Gene-barcode count matrices were analyzed with the Seurat R package (version 4.0.6)49. In total, 3092 and 2603 cells as well as 14784 and 14899 genes were captured for uninjured and stroke libraries, respectively. To remove possible doublets, we removed the cells with more than 3800 total expressed genes. Cells with less than 200 genes detected and more than 30% mitochondrial gene mapped reads were removed from downstream analyses (Supplementary Fig. 11). After this procedure, 3009 and 2529 cells remained in uninjured and stroke groups, respectively. The merged stroke and uninjured Seurat object was log-normalized and scaled. For dimensionality reduction, the most variable features/genes were determined using the FindVariableFeatures. Dimensionality reduction was then performed using PCA, and UMAP plots were generated by the RunUMAP Seurat function with the first 10 PCs as input. We identified differentially expressed genes in the specific cluster when compared to other remaining clusters with the FindAllMarkers Seurat function. A marker gene was defined as showing >0.25 log-fold expression change compared to the mean expression value in the other clusters, and with a detectable expression in >25% of all cells from the corresponding cluster, and adjusted P-value < 0.05. The DoHeatMap function was used to plot the top 10 overexpressed marker genes for each cluster. Once marker gene signatures of each cluster were identified, gene ontology enrichment analysis (GOEA, http://www.geneontology.org) 6–8 and gene set enrichment analysis (GSEA) 9 were carried out to evaluate alterations of hallmark biological processes and pathways related to each cell cluster. For integrating the 10x scRNAseq data and day 10 Visium data we used annotations driven from scRNA-seq (as a reference) were transferred to the Visium data (as the query), using the anchor-based integration workflow50. The procedure outputs a probabilistic a prediction score for each cell in the query dataset, which is added as a new assay in the Seurat object. The SpatialFeaturePlot function in Seurat was used to visualize the probabilistic localization of sc-RNA-driven clusters on the Visium dataset.

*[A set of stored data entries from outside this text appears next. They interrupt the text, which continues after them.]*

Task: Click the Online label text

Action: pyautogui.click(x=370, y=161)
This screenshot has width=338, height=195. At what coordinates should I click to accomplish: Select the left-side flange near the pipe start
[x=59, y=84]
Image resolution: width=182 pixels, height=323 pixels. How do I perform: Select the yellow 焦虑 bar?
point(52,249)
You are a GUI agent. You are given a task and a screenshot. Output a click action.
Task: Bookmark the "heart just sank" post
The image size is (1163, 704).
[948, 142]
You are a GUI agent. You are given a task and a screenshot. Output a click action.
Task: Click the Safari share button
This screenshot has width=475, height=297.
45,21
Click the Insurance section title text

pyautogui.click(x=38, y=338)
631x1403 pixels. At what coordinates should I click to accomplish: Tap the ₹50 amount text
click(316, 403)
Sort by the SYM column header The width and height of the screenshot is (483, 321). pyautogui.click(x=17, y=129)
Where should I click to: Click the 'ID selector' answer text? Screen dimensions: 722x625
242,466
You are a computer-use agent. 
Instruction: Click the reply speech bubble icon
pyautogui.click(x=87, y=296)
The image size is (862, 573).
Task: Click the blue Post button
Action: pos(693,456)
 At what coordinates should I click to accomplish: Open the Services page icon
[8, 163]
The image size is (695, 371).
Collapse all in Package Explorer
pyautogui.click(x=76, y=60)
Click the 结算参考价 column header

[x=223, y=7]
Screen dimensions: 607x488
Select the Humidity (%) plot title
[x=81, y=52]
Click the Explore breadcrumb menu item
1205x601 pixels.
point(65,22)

tDISCO Instrument assembly
The tDISCO instrument (Fig. 4A) is based upon an upright modular microscope system (Applied Scientific Instrumentation [ASI], RAMM/MIM system). Briefly, from the sample plane upwards: infinite conjugate objectives (Olympus UPlanSApo 4x, Olympus LUCPlanFL N 20x, Nikon CFI Plan LWD IMSI 100X) are connected to a motorized turret (ASI); an IR beamsplitter interfaces with the CRISP autofocus module (ASI); a motorized filter cube slider (ASI) allows switching between a 4-channel full multiband filter set (Semrock, LED-DA/FI/TR/Cy5-B-000) for fluorescence imaging and an empty position for brightfield and laser lysis; an 532 nm reflecting band beamsplitter (Chroma Technology Corp., ZT532dcrb) couples the lysis beam into the objective path; finally, a 200 mm tube lens (ASI) projects the objective image onto an 8.9 megapixel monochrome CMOS camera (Thorlabs Inc., CS895MU). These components are mounted on the LS-50 focus drive backbone (ASI) allowing focus by adjusting the distance between the objective turret and sample stage. The fluorescence excitation is provided by a multichannel LED/laser source (Excelitas Technologies, X-Cite TURBO), allowing the visualization of different fluorophores with a single filter set by selecting different excitation sources. The lysis laser beam is produced by a sub-ns Q-switched Nd:YAG laser (Passat Ltd., Sub-Naples Mini 532 nm), interfaced with the microscope using two multimode optical fibers, with a variable attenuator between the fibers allowing reduction of the laser power (Thorlabs, VOAMMF). Below the motorized sample stage (ASI), a condenser module and green LED source (ASI) provide illumination for brightfield imaging. Plugins to the open-source DropBot51 control system were written to allow for integrated programming and control of automated microscope objective selection and focus, fluorescent and bright field illumination, pulsed laser lysis, and droplet control.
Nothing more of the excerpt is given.